Workflow:Zai org CogVideo Video Captioning
| Knowledge Sources | |
|---|---|
| Domains | Video_Understanding, Data_Preparation, Captioning |
| Last Updated | 2026-02-10 12:00 GMT |
Overview
End-to-end process for generating detailed text descriptions from video files using the CogVLM2 vision-language model, producing captions suitable for training CogVideoX.
Description
This workflow automates the creation of text captions from video files using the CogVLM2-LLaMA3 vision-language model. It extracts representative frames from each video, feeds them to the multimodal model with a captioning prompt, and generates detailed natural language descriptions. The resulting captions can be used directly as training data for CogVideoX fine-tuning workflows. This is a critical data preparation step for building custom fine-tuning datasets where manual captioning is impractical.
Usage
Execute this workflow when you have a collection of video files that need text captions for fine-tuning CogVideoX. This is typically the first step in a dataset preparation pipeline, before organizing the data for either Diffusers-based or SAT-based fine-tuning. The output text files can be directly used as the caption_column input for the training workflows.
Execution Steps
Step 1: Environment Setup
Install the captioning dependencies specified in the tools/caption requirements file. The key dependency is the CogVLM2-LLaMA3-Caption model from THUDM, which requires the transformers library with trust_remote_code enabled. Ensure sufficient GPU memory for the vision-language model (bfloat16 on Ampere+ GPUs, float16 on older GPUs).
Key considerations:
- Dependencies are in `tools/caption/requirements.txt`
- CogVLM2 model requires significant VRAM (approximately 20-30GB)

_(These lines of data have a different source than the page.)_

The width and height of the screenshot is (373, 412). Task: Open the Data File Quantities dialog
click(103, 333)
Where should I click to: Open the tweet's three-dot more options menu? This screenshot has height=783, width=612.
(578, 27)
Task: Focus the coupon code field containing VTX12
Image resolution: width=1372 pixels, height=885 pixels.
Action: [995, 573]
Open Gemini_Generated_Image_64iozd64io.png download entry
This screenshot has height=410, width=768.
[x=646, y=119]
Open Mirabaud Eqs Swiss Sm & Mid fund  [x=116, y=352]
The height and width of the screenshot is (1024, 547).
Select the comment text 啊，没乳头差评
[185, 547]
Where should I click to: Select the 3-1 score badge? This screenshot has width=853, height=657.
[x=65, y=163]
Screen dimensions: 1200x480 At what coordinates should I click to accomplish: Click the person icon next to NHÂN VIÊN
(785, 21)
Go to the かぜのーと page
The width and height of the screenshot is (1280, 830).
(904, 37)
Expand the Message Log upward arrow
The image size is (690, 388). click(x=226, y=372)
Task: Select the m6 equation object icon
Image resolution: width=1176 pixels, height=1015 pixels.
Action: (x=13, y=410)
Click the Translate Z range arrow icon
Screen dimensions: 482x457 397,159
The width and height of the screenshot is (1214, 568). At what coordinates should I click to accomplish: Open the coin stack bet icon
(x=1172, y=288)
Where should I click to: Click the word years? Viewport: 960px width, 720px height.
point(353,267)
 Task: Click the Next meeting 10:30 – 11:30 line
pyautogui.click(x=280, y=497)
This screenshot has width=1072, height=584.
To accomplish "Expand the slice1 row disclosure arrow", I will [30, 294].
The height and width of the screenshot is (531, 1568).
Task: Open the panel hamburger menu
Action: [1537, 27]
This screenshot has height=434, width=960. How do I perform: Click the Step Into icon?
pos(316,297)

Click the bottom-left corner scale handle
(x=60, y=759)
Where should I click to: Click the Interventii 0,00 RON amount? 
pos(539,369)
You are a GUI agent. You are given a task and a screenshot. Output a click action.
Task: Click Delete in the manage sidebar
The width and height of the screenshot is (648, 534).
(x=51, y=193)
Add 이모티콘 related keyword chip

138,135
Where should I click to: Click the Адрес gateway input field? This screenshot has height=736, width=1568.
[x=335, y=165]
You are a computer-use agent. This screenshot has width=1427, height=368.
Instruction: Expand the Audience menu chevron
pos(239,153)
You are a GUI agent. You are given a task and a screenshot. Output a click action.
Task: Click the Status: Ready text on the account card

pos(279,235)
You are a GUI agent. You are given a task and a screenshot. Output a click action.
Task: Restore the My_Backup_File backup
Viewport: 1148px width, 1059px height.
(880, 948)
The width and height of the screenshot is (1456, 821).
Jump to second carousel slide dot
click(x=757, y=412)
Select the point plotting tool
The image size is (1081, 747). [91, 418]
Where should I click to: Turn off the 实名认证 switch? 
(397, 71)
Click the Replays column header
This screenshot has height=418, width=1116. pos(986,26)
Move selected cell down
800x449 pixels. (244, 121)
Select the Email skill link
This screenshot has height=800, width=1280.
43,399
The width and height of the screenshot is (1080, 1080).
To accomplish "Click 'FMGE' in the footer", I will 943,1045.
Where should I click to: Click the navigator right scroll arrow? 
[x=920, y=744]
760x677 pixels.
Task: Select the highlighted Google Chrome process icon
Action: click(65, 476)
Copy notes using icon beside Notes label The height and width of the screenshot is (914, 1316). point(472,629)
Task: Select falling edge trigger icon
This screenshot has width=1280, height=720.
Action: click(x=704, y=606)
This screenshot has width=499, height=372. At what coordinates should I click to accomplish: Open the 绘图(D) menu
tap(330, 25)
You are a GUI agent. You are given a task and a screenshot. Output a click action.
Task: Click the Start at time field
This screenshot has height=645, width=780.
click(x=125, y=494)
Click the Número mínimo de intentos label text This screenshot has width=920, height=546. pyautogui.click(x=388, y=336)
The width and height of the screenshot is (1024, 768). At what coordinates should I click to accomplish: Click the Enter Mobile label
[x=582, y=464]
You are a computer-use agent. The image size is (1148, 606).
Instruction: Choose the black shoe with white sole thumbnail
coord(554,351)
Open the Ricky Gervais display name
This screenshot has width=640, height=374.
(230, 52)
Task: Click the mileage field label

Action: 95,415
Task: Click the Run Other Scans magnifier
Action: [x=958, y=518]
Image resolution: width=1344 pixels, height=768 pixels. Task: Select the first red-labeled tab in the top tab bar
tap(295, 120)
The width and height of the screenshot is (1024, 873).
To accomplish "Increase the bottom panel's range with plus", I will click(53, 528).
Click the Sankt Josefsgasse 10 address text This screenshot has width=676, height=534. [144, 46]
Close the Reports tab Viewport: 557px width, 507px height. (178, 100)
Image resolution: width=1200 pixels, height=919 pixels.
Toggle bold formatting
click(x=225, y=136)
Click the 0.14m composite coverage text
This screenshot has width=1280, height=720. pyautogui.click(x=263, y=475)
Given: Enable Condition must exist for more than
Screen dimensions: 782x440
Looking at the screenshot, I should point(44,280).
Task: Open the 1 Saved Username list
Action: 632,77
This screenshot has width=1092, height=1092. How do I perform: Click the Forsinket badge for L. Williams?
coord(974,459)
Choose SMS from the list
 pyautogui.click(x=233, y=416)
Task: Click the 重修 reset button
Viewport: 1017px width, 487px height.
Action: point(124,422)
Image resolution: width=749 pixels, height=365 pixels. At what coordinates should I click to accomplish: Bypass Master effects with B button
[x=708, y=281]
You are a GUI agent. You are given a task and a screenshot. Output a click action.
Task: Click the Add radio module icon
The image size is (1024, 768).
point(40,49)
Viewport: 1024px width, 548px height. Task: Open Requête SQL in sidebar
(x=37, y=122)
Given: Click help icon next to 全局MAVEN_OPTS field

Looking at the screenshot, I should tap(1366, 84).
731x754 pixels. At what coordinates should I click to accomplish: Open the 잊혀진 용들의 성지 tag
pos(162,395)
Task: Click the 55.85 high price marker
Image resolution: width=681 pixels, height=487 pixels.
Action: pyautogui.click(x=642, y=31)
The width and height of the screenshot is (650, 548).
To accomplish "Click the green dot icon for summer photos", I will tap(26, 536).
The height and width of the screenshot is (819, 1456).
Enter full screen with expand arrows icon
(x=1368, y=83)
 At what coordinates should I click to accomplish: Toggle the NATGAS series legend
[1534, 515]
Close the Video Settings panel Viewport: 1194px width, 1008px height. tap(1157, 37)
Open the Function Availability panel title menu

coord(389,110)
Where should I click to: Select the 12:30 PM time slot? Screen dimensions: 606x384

- Supports optional 4-bit or 8-bit quantization to reduce memory
- Requires CUDA-capable GPU with compute capability 8.0+ for bf16
Step 2: Model Loading
Load the CogVLM2-LLaMA3-Caption model and its tokenizer from HuggingFace Hub. The model is loaded with `trust_remote_code=True` to enable the custom architecture. Precision is automatically selected based on GPU compute capability (bfloat16 for Ampere+, float16 otherwise).
Key considerations:
- Model path: `THUDM/cogvlm2-llama3-caption`
- Optional quantization (4-bit or 8-bit) reduces memory requirements
- The model is set to evaluation mode after loading
- Tokenizer is loaded from the same model path
Step 3: Video Frame Extraction
For each input video, extract representative frames using a configurable sampling strategy. The "chat" strategy samples one frame per second up to the maximum frame count. The "base" strategy uniformly samples frames from a specified time range. Frames are extracted using decord for efficient video decoding and assembled into a tensor.
Key considerations:
- Default strategy is "chat" (one frame per second)
- Maximum 24 frames are extracted per video
- Frames are arranged in CTHW format (channels, time, height, width)
- decord library handles efficient video decoding
Step 4: Caption Generation
Feed the extracted video frames and a captioning prompt to the CogVLM2 model. The model processes the visual input alongside the text prompt to generate a detailed natural language description of the video content. Generation parameters control output quality (temperature, top-k, max tokens).
Key considerations:
- Default prompt: "Please describe this video in detail."
- Generation uses greedy decoding (top_k=1) for deterministic output
- Maximum output length is 2048 tokens
- Temperature controls caption diversity (default 0.1 for consistency)
- Inference runs with torch.no_grad() for memory efficiency
Step 5: Caption Output
Collect the generated captions and write them to text files in the format expected by the CogVideoX training pipelines. Each caption corresponds to one video file and is stored as a single text entry.
Key considerations:
- Output format should match the caption_column format for fine-tuning
- One caption per line in the output text file
- Captions should be reviewed for quality before using in training
- Special tokens are stripped from the model output